Collected data entries

>>>>>

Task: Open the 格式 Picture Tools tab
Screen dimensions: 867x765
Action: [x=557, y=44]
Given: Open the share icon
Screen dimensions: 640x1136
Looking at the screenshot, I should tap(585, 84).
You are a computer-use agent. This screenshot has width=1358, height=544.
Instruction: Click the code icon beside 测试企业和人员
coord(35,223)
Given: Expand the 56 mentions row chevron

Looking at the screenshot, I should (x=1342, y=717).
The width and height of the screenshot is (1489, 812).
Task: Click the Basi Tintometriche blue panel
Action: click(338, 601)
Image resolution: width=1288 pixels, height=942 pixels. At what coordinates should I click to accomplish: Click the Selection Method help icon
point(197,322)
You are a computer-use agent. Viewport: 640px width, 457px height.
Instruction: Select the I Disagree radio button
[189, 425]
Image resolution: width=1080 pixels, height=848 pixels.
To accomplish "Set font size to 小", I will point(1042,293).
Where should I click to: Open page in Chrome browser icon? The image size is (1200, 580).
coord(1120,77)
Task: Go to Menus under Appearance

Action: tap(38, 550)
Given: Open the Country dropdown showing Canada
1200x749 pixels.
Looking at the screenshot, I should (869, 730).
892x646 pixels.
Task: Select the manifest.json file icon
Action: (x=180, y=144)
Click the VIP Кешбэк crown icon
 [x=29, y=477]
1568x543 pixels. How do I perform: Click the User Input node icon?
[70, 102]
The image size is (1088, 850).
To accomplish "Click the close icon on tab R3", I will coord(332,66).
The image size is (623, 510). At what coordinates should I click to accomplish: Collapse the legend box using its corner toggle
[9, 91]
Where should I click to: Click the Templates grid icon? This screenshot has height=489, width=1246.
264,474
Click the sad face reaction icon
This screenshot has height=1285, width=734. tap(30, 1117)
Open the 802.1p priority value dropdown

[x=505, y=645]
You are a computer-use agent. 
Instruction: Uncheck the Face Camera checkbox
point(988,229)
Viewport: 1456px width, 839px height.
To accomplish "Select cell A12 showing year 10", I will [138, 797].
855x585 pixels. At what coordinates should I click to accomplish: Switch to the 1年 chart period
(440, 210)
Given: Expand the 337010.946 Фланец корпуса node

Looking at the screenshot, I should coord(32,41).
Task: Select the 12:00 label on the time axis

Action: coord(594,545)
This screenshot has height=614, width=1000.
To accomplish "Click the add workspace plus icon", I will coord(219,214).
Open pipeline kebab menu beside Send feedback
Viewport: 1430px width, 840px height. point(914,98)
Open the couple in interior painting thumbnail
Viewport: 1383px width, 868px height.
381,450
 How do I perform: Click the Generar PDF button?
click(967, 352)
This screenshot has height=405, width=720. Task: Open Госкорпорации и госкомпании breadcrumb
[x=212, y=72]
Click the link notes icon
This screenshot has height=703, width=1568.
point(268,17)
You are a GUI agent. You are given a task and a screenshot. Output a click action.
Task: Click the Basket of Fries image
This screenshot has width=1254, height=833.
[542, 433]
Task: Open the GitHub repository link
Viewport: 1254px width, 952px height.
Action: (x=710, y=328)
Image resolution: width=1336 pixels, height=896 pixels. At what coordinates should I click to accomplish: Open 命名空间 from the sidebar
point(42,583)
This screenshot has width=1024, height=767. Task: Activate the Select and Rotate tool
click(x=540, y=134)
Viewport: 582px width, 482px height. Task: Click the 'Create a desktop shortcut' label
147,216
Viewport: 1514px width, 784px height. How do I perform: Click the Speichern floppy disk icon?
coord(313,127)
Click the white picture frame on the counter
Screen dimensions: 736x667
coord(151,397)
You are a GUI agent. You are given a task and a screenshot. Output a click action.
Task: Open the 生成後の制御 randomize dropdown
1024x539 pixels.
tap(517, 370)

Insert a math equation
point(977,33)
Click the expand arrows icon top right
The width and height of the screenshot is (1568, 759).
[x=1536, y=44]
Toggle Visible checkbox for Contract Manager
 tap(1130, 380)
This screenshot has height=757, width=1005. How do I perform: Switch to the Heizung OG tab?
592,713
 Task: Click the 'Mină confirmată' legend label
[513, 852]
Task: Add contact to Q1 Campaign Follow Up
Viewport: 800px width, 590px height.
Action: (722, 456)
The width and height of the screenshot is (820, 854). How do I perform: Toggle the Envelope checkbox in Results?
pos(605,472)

<<<<<

Task instructions: Return exactly the lines from the one containing "1024x539 pixels." to the last line of the data, and nothing more.

Task result:
1024x539 pixels.
tap(517, 370)

Insert a math equation
point(977,33)
Click the expand arrows icon top right
The width and height of the screenshot is (1568, 759).
[x=1536, y=44]
Toggle Visible checkbox for Contract Manager
 tap(1130, 380)
This screenshot has height=757, width=1005. How do I perform: Switch to the Heizung OG tab?
592,713
 Task: Click the 'Mină confirmată' legend label
[513, 852]
Task: Add contact to Q1 Campaign Follow Up
Viewport: 800px width, 590px height.
Action: (722, 456)
The width and height of the screenshot is (820, 854). How do I perform: Toggle the Envelope checkbox in Results?
pos(605,472)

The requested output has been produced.